Magical animal at Taberna de Haro
And the next thing you know, we're at a sidewalk table at Taberna de Haro in Brookline, exclaiming at all the porky deliciousness on the menu. Go figure.
First, a glass of sherry. The Boy's is the Palo Cortado on the left. Mine is the one that looks like molasses, and had a lot of that deep, dark brown sugariness to it.
It's the Old East India Solera that Eastern Standard uses in the Ponce de Leon cocktail. It helped me understand why the drink I make at home, with amontillado, is a pale imitation of the bar's version.

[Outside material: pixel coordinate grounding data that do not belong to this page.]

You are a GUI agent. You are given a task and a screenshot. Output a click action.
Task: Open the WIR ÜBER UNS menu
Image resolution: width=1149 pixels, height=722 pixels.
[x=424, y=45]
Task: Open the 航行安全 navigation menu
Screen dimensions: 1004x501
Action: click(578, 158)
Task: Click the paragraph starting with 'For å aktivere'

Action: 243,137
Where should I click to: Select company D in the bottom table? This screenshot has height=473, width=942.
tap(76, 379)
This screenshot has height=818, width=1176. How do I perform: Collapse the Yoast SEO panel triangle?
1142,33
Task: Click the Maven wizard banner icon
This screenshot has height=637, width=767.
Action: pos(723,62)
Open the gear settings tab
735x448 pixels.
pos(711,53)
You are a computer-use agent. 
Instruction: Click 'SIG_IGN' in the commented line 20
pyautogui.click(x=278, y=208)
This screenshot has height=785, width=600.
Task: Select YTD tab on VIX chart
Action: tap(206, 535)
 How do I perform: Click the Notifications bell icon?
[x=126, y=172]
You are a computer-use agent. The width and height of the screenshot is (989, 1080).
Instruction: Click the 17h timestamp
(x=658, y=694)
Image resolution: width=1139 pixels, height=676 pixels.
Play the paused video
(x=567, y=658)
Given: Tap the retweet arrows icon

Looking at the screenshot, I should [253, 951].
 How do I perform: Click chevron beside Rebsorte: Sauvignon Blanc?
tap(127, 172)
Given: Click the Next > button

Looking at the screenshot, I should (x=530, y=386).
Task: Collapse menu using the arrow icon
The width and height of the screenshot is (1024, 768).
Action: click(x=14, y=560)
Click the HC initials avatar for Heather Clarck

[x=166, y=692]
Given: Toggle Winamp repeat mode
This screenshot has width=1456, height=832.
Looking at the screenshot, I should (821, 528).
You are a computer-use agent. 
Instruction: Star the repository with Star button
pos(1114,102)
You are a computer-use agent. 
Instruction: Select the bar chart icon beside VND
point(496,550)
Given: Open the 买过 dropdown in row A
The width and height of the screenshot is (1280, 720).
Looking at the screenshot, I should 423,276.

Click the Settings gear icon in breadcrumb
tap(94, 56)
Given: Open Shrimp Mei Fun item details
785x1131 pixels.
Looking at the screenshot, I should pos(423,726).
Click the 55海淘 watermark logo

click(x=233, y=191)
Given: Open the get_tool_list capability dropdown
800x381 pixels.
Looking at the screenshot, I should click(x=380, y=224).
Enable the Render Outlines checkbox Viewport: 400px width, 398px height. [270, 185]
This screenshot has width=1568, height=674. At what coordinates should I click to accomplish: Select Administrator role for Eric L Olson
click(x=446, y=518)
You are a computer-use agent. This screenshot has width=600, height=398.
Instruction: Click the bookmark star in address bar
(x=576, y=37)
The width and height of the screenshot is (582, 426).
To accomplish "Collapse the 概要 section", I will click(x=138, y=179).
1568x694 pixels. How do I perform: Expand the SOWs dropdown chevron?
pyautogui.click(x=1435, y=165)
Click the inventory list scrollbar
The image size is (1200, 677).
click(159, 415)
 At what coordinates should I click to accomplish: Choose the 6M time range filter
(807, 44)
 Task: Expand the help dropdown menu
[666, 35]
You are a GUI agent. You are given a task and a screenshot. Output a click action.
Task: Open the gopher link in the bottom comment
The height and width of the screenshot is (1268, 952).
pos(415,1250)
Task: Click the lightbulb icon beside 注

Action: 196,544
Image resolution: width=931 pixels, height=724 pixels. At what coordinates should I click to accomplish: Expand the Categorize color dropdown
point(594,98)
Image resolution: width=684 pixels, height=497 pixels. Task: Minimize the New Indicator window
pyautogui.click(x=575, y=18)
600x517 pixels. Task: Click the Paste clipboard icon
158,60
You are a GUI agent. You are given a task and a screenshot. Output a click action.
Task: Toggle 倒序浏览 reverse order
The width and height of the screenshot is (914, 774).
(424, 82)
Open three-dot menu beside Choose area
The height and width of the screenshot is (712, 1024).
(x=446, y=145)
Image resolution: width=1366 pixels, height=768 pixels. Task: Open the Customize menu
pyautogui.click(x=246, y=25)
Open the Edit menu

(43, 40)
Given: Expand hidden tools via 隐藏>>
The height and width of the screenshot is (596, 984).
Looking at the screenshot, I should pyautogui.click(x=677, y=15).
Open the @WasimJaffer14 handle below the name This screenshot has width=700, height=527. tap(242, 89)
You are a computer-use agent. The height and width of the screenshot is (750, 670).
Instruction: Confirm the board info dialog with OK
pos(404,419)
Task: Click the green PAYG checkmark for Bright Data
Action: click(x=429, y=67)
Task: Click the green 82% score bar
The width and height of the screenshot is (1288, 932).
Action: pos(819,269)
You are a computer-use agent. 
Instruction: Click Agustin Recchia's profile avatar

We also got a complimentary dish of Taberna de Haro's potato salad, with big chunks of potato tossed in a fresh, garlicky aioli.
I'm pretty sure we didn't mean to order almost exclusively from the porcine section of the menu. And look, we did get some fish, in the (spherical) shape of albondigas de bacalao, salt-cod fritters with saffron:
But after that, it was pork all the way.
A skillet of chorizo braised in cider:
Txistorra con brandada, a paprika-seasoned Basque sausage on a bed of salt cod whipped with mashed potato:
And finally, a sandwich of rich, crumbly morcilla on toasted bread with roasted red peppers:
Um. So basically our entire meal involved potato, salt cod and pork. With a tiny red pepper garnish.
Don't care. I'd do it again.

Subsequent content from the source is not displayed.